= Exercise directions =
Replicate the data exactly, every line included.

= Dataset records =
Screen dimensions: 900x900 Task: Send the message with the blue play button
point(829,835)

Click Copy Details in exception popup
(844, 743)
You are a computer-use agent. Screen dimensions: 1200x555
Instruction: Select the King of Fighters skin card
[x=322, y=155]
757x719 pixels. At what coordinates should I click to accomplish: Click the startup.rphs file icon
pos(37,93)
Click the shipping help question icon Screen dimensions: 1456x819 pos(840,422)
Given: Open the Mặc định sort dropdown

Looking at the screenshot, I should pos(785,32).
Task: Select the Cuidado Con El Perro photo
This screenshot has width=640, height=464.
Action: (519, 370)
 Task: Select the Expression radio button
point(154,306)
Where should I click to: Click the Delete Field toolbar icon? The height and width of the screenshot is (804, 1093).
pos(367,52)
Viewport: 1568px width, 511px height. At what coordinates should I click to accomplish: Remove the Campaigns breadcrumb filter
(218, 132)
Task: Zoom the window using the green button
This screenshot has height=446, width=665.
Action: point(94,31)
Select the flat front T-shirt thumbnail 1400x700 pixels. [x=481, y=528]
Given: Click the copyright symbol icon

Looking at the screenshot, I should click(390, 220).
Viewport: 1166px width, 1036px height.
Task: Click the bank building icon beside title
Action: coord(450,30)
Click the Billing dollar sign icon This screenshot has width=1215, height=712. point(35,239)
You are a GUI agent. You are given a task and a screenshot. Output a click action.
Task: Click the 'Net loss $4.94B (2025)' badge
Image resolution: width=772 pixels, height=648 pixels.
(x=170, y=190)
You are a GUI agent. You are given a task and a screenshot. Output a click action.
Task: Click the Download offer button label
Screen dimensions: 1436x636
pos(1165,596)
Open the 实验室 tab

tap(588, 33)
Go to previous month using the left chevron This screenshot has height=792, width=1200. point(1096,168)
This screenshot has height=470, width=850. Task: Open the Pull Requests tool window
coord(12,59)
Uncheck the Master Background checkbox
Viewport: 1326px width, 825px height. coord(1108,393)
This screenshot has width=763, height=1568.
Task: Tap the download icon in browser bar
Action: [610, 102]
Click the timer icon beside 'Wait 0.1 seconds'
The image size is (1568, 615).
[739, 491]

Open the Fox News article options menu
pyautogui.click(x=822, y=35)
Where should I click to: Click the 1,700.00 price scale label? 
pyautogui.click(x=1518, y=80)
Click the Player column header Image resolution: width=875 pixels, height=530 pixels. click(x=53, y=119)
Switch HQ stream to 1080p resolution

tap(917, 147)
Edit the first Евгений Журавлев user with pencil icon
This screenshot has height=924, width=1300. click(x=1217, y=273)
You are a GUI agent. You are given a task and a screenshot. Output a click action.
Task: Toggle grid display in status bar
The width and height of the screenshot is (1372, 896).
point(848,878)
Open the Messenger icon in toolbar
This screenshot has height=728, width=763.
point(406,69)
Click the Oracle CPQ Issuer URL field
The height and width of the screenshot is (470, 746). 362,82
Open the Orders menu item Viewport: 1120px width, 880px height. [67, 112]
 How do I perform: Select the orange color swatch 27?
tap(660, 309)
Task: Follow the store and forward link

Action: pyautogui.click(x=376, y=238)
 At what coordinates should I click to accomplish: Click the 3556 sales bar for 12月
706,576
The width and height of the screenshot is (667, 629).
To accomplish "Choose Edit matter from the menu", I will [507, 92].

= Response box =
Screen dimensions: 900x900 Task: Send the message with the blue play button
point(829,835)

Click Copy Details in exception popup
(844, 743)
You are a computer-use agent. Screen dimensions: 1200x555
Instruction: Select the King of Fighters skin card
[x=322, y=155]
757x719 pixels. At what coordinates should I click to accomplish: Click the startup.rphs file icon
pos(37,93)
Click the shipping help question icon Screen dimensions: 1456x819 pos(840,422)
Given: Open the Mặc định sort dropdown

Looking at the screenshot, I should pos(785,32).
Task: Select the Cuidado Con El Perro photo
This screenshot has width=640, height=464.
Action: (519, 370)
 Task: Select the Expression radio button
point(154,306)
Where should I click to: Click the Delete Field toolbar icon? The height and width of the screenshot is (804, 1093).
pos(367,52)
Viewport: 1568px width, 511px height. At what coordinates should I click to accomplish: Remove the Campaigns breadcrumb filter
(218, 132)
Task: Zoom the window using the green button
This screenshot has height=446, width=665.
Action: point(94,31)
Select the flat front T-shirt thumbnail 1400x700 pixels. [x=481, y=528]
Given: Click the copyright symbol icon

Looking at the screenshot, I should click(390, 220).
Viewport: 1166px width, 1036px height.
Task: Click the bank building icon beside title
Action: coord(450,30)
Click the Billing dollar sign icon This screenshot has width=1215, height=712. point(35,239)
You are a GUI agent. You are given a task and a screenshot. Output a click action.
Task: Click the 'Net loss $4.94B (2025)' badge
Image resolution: width=772 pixels, height=648 pixels.
(x=170, y=190)
You are a GUI agent. You are given a task and a screenshot. Output a click action.
Task: Click the Download offer button label
Screen dimensions: 1436x636
pos(1165,596)
Open the 实验室 tab

tap(588, 33)
Go to previous month using the left chevron This screenshot has height=792, width=1200. point(1096,168)
This screenshot has height=470, width=850. Task: Open the Pull Requests tool window
coord(12,59)
Uncheck the Master Background checkbox
Viewport: 1326px width, 825px height. coord(1108,393)
This screenshot has width=763, height=1568.
Task: Tap the download icon in browser bar
Action: [610, 102]
Click the timer icon beside 'Wait 0.1 seconds'
The image size is (1568, 615).
[739, 491]

Open the Fox News article options menu
pyautogui.click(x=822, y=35)
Where should I click to: Click the 1,700.00 price scale label? 
pyautogui.click(x=1518, y=80)
Click the Player column header Image resolution: width=875 pixels, height=530 pixels. click(x=53, y=119)
Switch HQ stream to 1080p resolution

tap(917, 147)
Edit the first Евгений Журавлев user with pencil icon
This screenshot has height=924, width=1300. click(x=1217, y=273)
You are a GUI agent. You are given a task and a screenshot. Output a click action.
Task: Toggle grid display in status bar
The width and height of the screenshot is (1372, 896).
point(848,878)
Open the Messenger icon in toolbar
This screenshot has height=728, width=763.
point(406,69)
Click the Oracle CPQ Issuer URL field
The height and width of the screenshot is (470, 746). 362,82
Open the Orders menu item Viewport: 1120px width, 880px height. [67, 112]
 How do I perform: Select the orange color swatch 27?
tap(660, 309)
Task: Follow the store and forward link

Action: pyautogui.click(x=376, y=238)
 At what coordinates should I click to accomplish: Click the 3556 sales bar for 12月
706,576
The width and height of the screenshot is (667, 629).
To accomplish "Choose Edit matter from the menu", I will [507, 92].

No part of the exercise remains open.